A Cookbook for Community-driven Data Collection of Impaired Speech in LowResource Languages
Abstract
This study presents an approach for collecting speech samples to build Automatic Speech Recognition (ASR) models for impaired speech, particularly, low-resource languages. It aims to democratize ASR technology and data collection by developing a "cookbook" of best practices and training for community-driven data collection and ASR model building.
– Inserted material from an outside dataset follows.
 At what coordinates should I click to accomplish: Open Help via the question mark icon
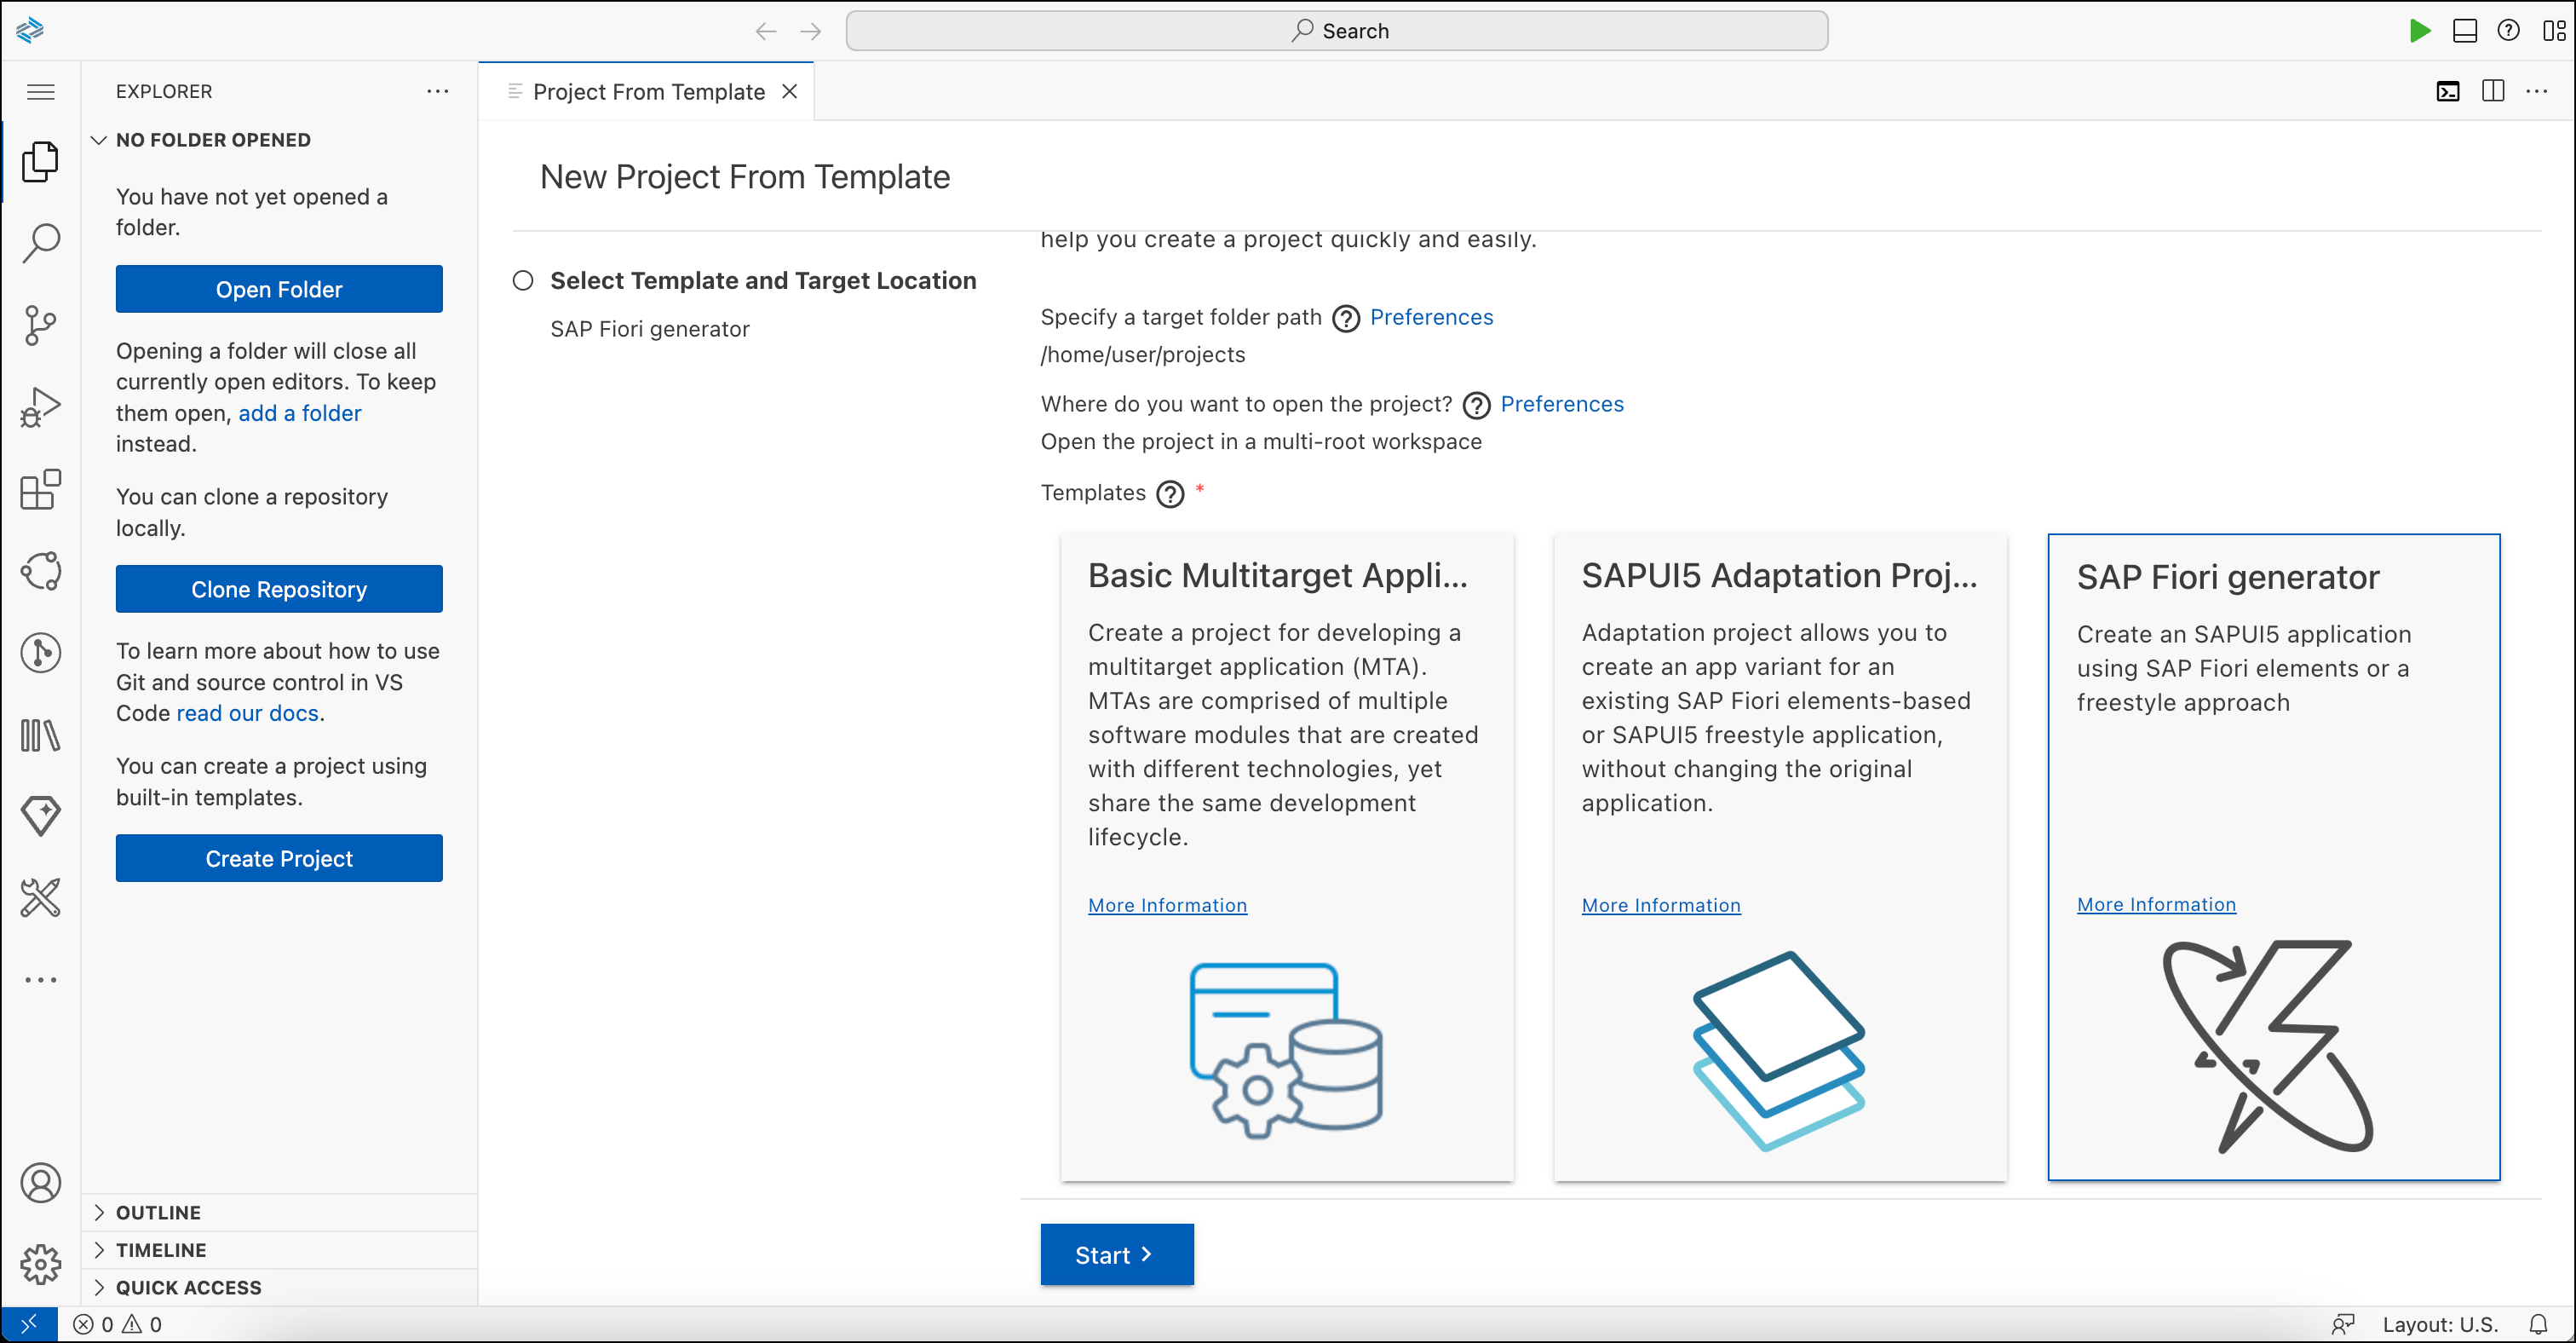[x=2509, y=31]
As a proof-of-concept, this study curated the first open-source dataset of impaired speech in Akan: a widely spoken indigenous language in Ghana.
The study involved participants from diverse backgrounds with speech impairments. The resulting dataset, along with the cookbook and open-source tools, are publicly available to enable researchers and practitioners to create inclusive ASR technologies tailored to the unique needs of speech impaired individuals. In addition, this study presents the initial results of finetuning open-source ASR models to better recognize impaired speech in Akan. Index Terms: automatic speech recognition, impaired speech, low resource language, community engagement, democratizing AI 1. Introduction Automatic Speech Recognition (ASR) technology has transformed human-human and human-computer communications. It facilitates understanding through real-time speech captioning [1], [2] and supports hands-free computing (e.g. email dictations, emails, online information retrieval, and automatic language translation).
ASR is used to control smart home activities, such as changing television channels, heating, ventilation, air conditioning, and adjusting lighting. Although it continues to be useful, most of these technologies do not cater to speech diversity and are often optimized for ‘standard’ or typical speech. Therefore, they fail to benefit individuals with impaired speech such as dysarthria, stammering, or cleft palate who often experience reduced ASR accuracy. Prior studies have demonstrated the potential benefits of speech recognition technologies in English for distinct impaired speech[2], [3], [4]. While this benefits English speakers, it is imperative to extend similar technologies to low-resource languages (LRLs). LRL communities have limited access to assistive technologies and speech and language therapy (SLT) services [5], [6], [7]. Hence, the availability of ASR technologies in LRLs will facilitate effective communication for those with speech impairments, especially in sub-Saharan Africa, where there are insufficient speech therapy resources [7].
This study is part of a larger initiative that seeks to collect, validate, and create a large corpus of impaired speech in LRLs. It reports the findings of a pilot study in the Akan language from Ghana, by discussing the methods, challenges, and lessons learned from the data collection, validation, and testing of the dataset to adapt ASR models.